Mas enquanto em períodos de migração se defendem estas espécies na zona
estuarina do Mondego, a montante do açude dragam-se areias que são devolvidas
ao rio a jusante, onde fazem falta ao equilíbrio dos leitos e diques. Tudo isto
estaria muito certo caso fosse uma operação regular, periódica, fora da época
de migração e reprodução destas espécies. Neste caso, por falta de um poder
administrativo da obra ou regional, não existe capacidade para aplicar as
medidas de política que cada região impõe, nem força política capaz de incluir
em Orçamento de Estado ninharias como esta do desassoreamento do açude ou da
conservação dos diques; o que ruiu em 2001 causou o caos e a destruição nos
campos do Mondego! A propósito: a Proteção Civil, incluindo a de nível
municipal, já dispõe do armazenamento de sacos de areia para combater a
possibilidade de nova ameaça de rotura dos diques?

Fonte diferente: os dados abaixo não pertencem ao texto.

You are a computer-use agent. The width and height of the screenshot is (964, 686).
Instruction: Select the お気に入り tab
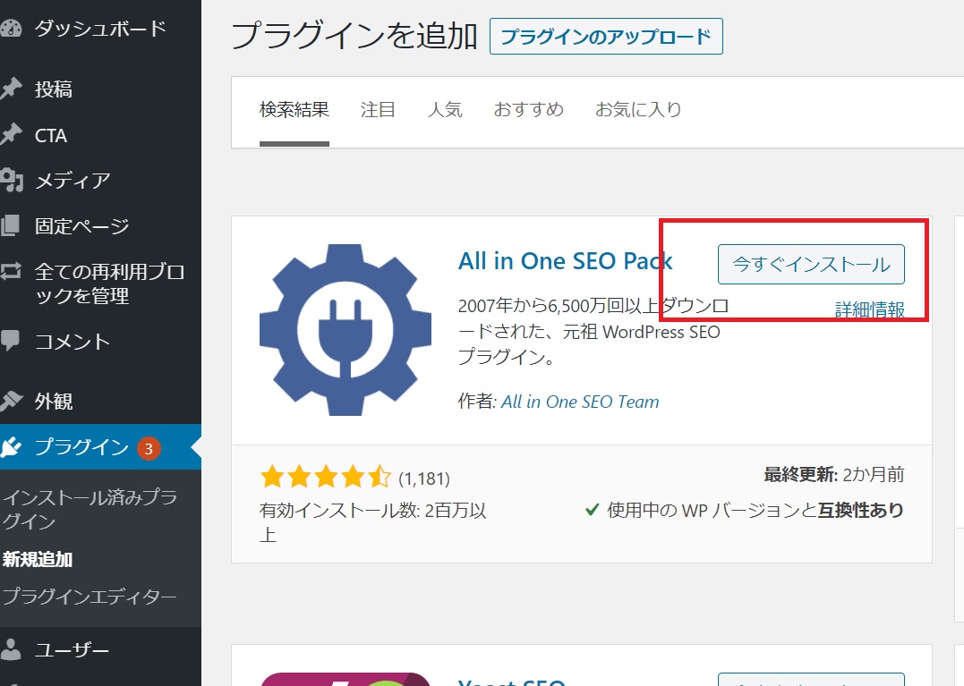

E, nesta situação, a Câmara
Municipal de Coimbra, que arcou com os pesados encargos da dragagem do rio,
fica também com o ónus da não resposta ao problema da proteção das espécies,
enquanto o leviano Estado central se acoberta à sombra da sua inação! É o
Estado, perante o qual qualquer governo soçobra sempre que há necessidade de
políticas finas de desenvolvimento, e que merecemos pela nossa falta de
cidadania, enquanto o fogo nos leva quase metade das Beiras em pouco mais de uma
noite.
Publicado no Diário de Coimbra (19/02).